When it is mentioned that a circle is inscribed in a quadrilateral, does it mean that the circle touches all the 4 sides of the quadrilateral or can it just touch two of the sides .
In case, it has to touch all the 4 sides, then I guess the only rectangle in which this is possible is one with equal length and breadth  that in case of a square
So, if the circle touched all the 4 sides, then in the above questions, both 1) and 2) are sufficient and answer would be D. (although we would get different values for the areas from 1) and 2) )
Correct me guys if I am wrong.......
I agree with this. The problem is what "inscribed" means: is it touching 1, 2, 3 or 4 sides of the rectangle? I think this is not clear, so a figure would have helped.
In any case:
1) Not sufficient (unless inscribed means touchin all possible sides, so it would be a square with side =16)
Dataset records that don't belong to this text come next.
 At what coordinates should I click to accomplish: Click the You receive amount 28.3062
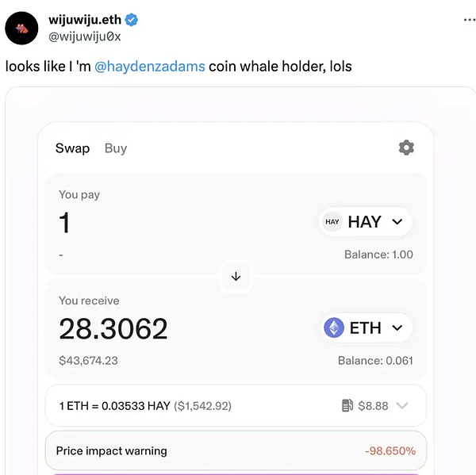tap(113, 328)
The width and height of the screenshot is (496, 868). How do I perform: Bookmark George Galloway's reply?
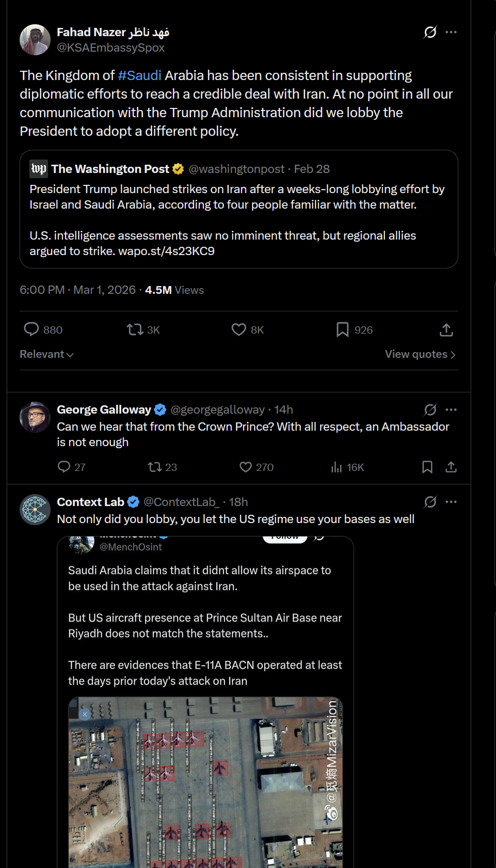(x=427, y=467)
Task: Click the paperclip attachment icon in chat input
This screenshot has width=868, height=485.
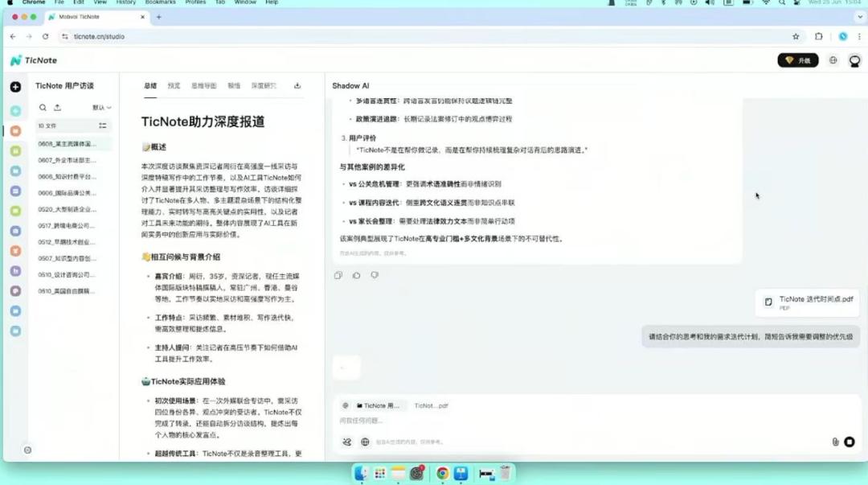Action: tap(835, 442)
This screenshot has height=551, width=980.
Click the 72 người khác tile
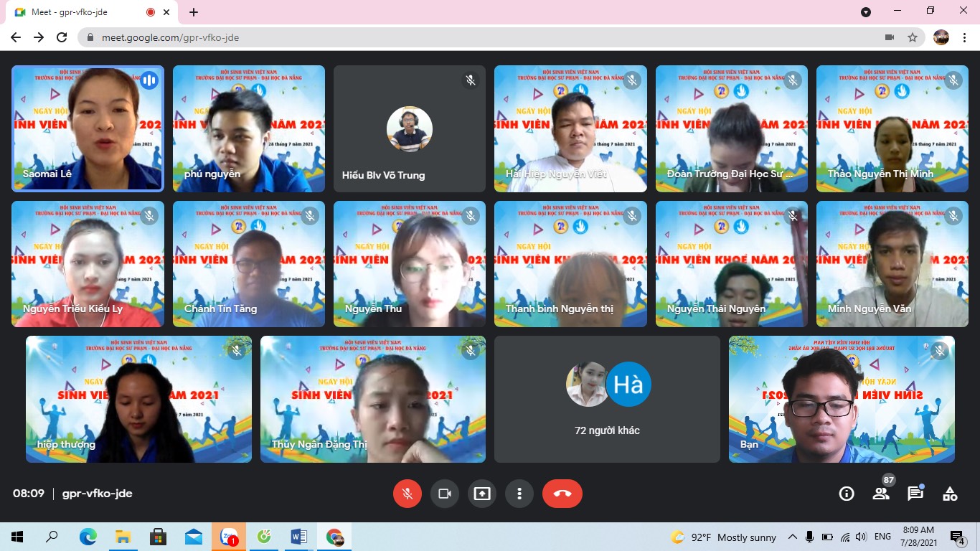tap(607, 399)
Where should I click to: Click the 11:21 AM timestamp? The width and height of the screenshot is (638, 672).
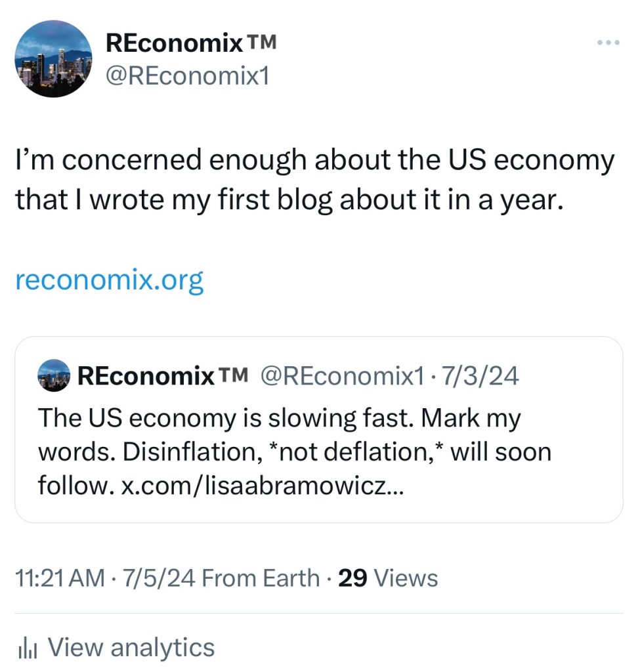59,578
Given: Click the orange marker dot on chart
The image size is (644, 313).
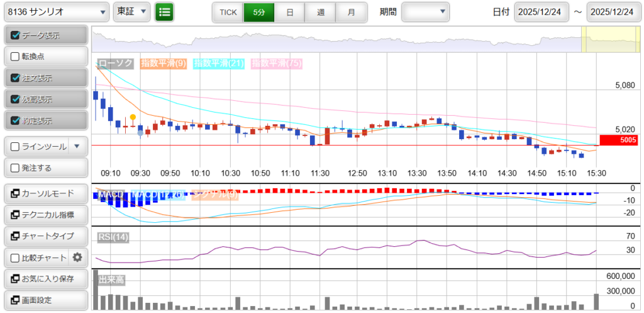Looking at the screenshot, I should pyautogui.click(x=133, y=117).
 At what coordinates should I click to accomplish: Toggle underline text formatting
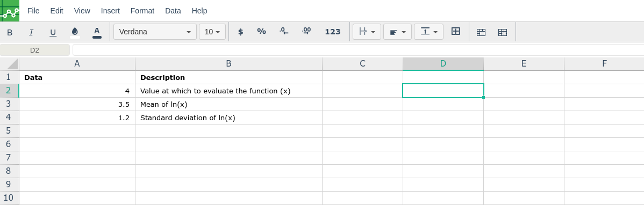pos(53,32)
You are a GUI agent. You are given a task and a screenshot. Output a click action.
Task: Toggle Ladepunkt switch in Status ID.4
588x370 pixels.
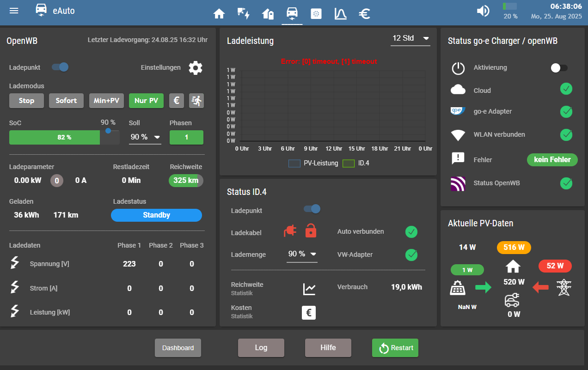click(312, 209)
2) Not sufficient in any case
1 + 2) The problem now is that these 2 statements conflict with each other: it is impossible to inscribe a circle (touching 1, 2, 3 or 4 sides) with radius 8 inside a rectangle where one of the sides is 5. A circle with radius 8 requires that the smaller of the sides of the rectangle be =16 (is circle touching 3 or 4 sides) or >16 (if it is touching 1 or 2 sides)
Answers A, B, C and D are discarded. I would go for answer E, but strictly this is not correct since although more information is needed, when combined with one of the 2 statements there will be two different results (whatever this information is).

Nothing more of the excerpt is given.